The dataset returned from prepare will be an instance of your class if running __init__ did not cause an error. You can then do things like index your class or call the methods in your class to ensure they are working as intended.

The methods required are detailed below:

All datasets#

__init__(self, config)#

On creation of your dataset Hyrax passes the entire Hyrax config as a nested dictionry in the config argument. It is assumed that your dataset will handle the whole of your dataset, and any splitting of the dataset will be done by Hyrax, when running the relevant verb. Further detail on splitting can be found in Data set splits (subsets)

You must call super().__init__(config) or super().__init__(config, metadata_table) in your __init__ function

Map style datasets#

__getitem__(self, idx:int)#

Return a single item in your dataset given a zero-based index. This function may return either a torch.Tensor or a dictionary of named data values that could be converted into a torch.Tensor by the model’s to_tensor method (see above).

In situations where there is tight coupling between the model and data, or only one real way to pack the data into a tensor for ML applications, we recommend returning a torch.Tensor. If there are multiple ways to pack the data, and it is primarily a question of model architecture, we recommend going the dictionary route.

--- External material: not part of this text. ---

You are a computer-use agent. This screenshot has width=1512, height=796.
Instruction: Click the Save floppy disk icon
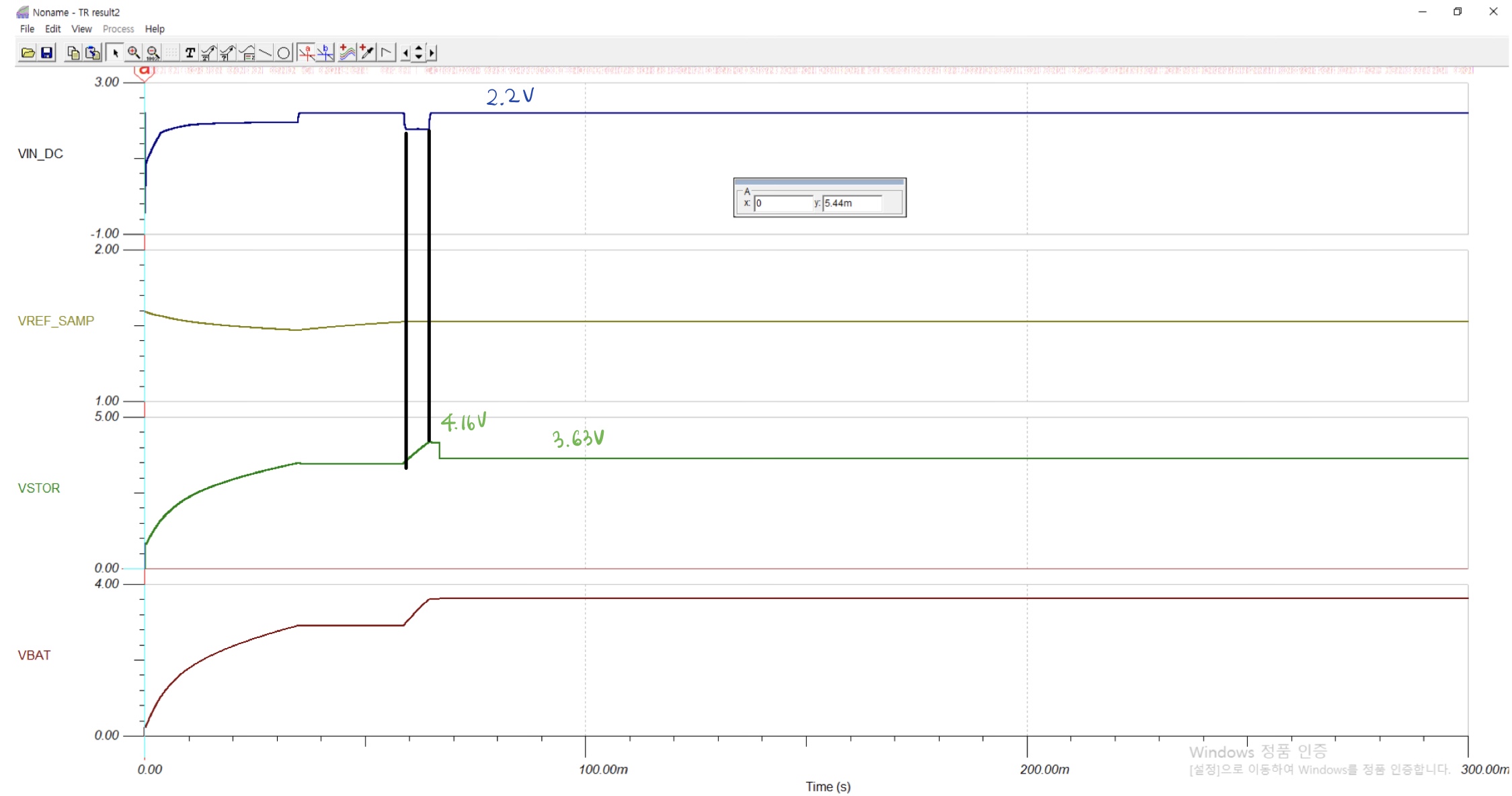(47, 52)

In situations where a dataset’s __getitem__ returns a dictionary, and the model has not defined a to_tensor function, Hyrax will use the "image" and "label" keys in the dictionary to give the model a tensor and an optional label. If these keys do not exist, Hyrax will prompt that a to_tensor function must be defined on the model before training or inference can proceed.

__len__(self)#

Return the length of your dataset.

Iterable datasets#

__iter__(self)#

Yield a single item in your dataset, or supply a generator function which does the same. If your dataset has an end, yield StopIteration at the end.

Warning: Iterable datasets which never yield StopIteration are not currently supported in hyrax.

See the documentation on __getitem__ regarding the value the generator ought yield.

Optional Overrides#

ids(self)#

Return a list of IDs for the objects in your dataset. These IDs ought be returned as a string generator that yields the ids in the order of your dataset.